The simulation of fracture using continuum ductile damage models attains a pathological discretization dependence caused by strain localization, after loss of ellipticity of the problem, in regions whose size is connected to the spatial discretization. Implicit gradient techniques suppress this problem introducing some inelastic non-local fields and solving an enriched formulation where the classical balance of linear momentum is fully coupled with a Helmholtz-type equation for each of the non-local variable. Such Helmholtz-type equations determine the distribution of the non-local fields in bands whose width is controlled by a characteristic length, independently on the spatial discretization. The numerical resolution of this coupled problem using the Finite Element method is computationally very expensive and its use to simulate the damage process in 3D multi-phase microstructures becomes prohibitive. In this work, we propose a novel FFT-based iterative algorithm for simulating gradient ductile damage in computational homogenization problems. In particular, the Helmholtz-type equation of the implicit gradient approach is properly generalized to model the regularization of damage in multi-phase media, where multiple damage variables and different characteristic lengths may come into play.
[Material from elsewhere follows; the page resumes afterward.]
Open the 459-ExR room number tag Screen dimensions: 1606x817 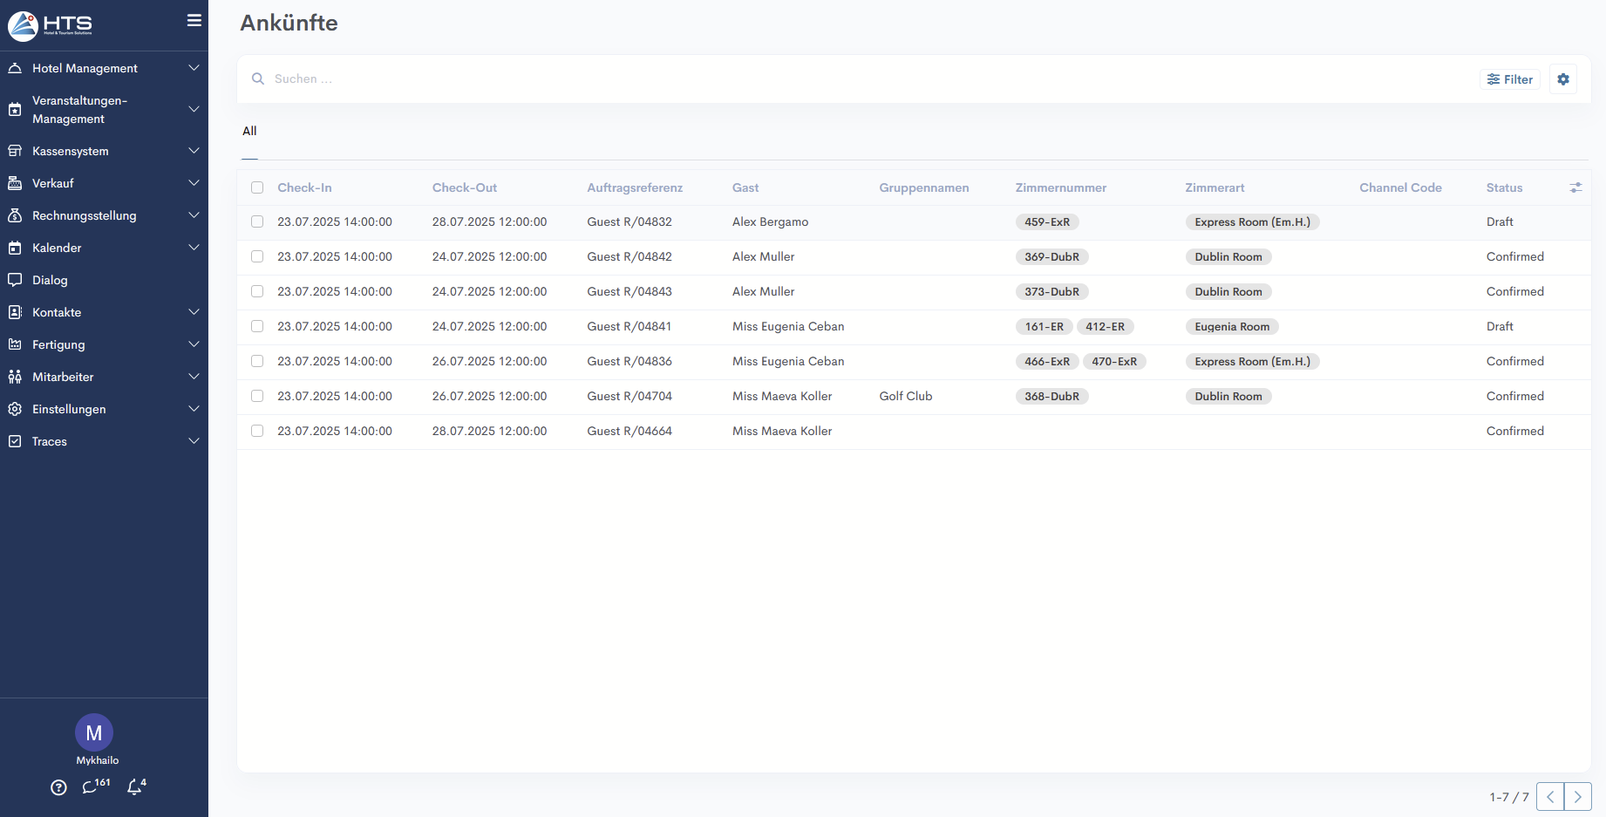[1046, 222]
In the proposed iterative algorithm, two distinct problems are solved in a staggered fashion: (i) a conventional mechanical problem via a FFT-Galerkin solver with mixed macroscopic loading control and (ii) the generalized Helmholtz-type equation using a Krylov-based algorithm combined with an efficient pre-conditioner. The numerical implementation is firstly validated. Finally, the robustness and efficiency of the algorithm is demonstrated in the simulation of failure of complex 3D particle reinforced composites characterized by millions of degrees of freedom.